— Start Material —
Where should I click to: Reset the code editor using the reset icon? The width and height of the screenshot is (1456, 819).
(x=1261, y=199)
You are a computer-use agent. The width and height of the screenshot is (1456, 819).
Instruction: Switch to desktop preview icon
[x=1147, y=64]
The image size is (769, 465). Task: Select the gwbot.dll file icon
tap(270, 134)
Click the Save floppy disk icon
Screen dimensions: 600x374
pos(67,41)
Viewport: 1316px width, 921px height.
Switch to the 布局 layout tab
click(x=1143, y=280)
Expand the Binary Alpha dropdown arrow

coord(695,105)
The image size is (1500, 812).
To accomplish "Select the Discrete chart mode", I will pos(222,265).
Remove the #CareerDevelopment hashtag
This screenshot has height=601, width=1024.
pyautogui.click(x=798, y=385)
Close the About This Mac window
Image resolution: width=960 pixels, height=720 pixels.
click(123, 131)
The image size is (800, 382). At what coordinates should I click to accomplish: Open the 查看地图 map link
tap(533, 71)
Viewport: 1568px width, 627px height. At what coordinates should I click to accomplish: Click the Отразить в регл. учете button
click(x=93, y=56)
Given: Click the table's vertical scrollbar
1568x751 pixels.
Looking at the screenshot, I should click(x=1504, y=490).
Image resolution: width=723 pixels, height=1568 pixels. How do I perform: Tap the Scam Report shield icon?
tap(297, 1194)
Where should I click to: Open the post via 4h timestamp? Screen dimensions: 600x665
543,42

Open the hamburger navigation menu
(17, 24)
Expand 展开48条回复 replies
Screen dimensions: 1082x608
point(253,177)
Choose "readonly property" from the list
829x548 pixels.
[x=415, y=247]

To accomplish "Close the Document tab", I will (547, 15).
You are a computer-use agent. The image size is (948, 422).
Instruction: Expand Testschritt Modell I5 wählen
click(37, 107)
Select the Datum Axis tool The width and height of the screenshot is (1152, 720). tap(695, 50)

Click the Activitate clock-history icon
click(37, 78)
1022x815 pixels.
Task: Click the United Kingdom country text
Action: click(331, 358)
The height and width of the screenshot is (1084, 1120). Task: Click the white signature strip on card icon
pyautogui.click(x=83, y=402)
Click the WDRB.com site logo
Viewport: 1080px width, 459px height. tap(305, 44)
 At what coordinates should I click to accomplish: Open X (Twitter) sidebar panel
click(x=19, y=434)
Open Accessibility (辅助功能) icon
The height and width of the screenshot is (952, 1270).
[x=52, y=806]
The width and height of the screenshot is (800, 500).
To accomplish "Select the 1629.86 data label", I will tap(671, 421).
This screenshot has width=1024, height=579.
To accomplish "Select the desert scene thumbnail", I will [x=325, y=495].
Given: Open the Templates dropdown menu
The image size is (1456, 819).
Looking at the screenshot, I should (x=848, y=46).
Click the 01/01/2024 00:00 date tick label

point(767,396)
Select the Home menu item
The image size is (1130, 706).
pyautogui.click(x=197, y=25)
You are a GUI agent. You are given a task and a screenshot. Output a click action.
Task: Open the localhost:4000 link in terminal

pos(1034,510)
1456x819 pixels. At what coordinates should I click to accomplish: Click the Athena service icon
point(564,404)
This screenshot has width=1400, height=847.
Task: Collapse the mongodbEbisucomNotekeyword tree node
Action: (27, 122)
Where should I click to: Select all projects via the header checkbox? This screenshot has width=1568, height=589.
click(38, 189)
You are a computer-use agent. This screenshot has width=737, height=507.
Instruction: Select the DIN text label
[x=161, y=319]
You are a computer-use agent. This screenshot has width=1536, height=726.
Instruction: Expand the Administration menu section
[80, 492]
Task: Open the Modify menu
— End Material —
◆ Problem to work on:
Copy the records above word for word, from the very beginning down to and including the line that contains "click(x=93, y=56)".

◆ Written solution:
Where should I click to: Reset the code editor using the reset icon? The width and height of the screenshot is (1456, 819).
(x=1261, y=199)
You are a computer-use agent. The width and height of the screenshot is (1456, 819).
Instruction: Switch to desktop preview icon
[x=1147, y=64]
The image size is (769, 465). Task: Select the gwbot.dll file icon
tap(270, 134)
Click the Save floppy disk icon
Screen dimensions: 600x374
pos(67,41)
Viewport: 1316px width, 921px height.
Switch to the 布局 layout tab
click(x=1143, y=280)
Expand the Binary Alpha dropdown arrow

coord(695,105)
The image size is (1500, 812).
To accomplish "Select the Discrete chart mode", I will pos(222,265).
Remove the #CareerDevelopment hashtag
This screenshot has height=601, width=1024.
pyautogui.click(x=798, y=385)
Close the About This Mac window
Image resolution: width=960 pixels, height=720 pixels.
click(123, 131)
The image size is (800, 382). At what coordinates should I click to accomplish: Open the 查看地图 map link
tap(533, 71)
Viewport: 1568px width, 627px height. At what coordinates should I click to accomplish: Click the Отразить в регл. учете button
click(x=93, y=56)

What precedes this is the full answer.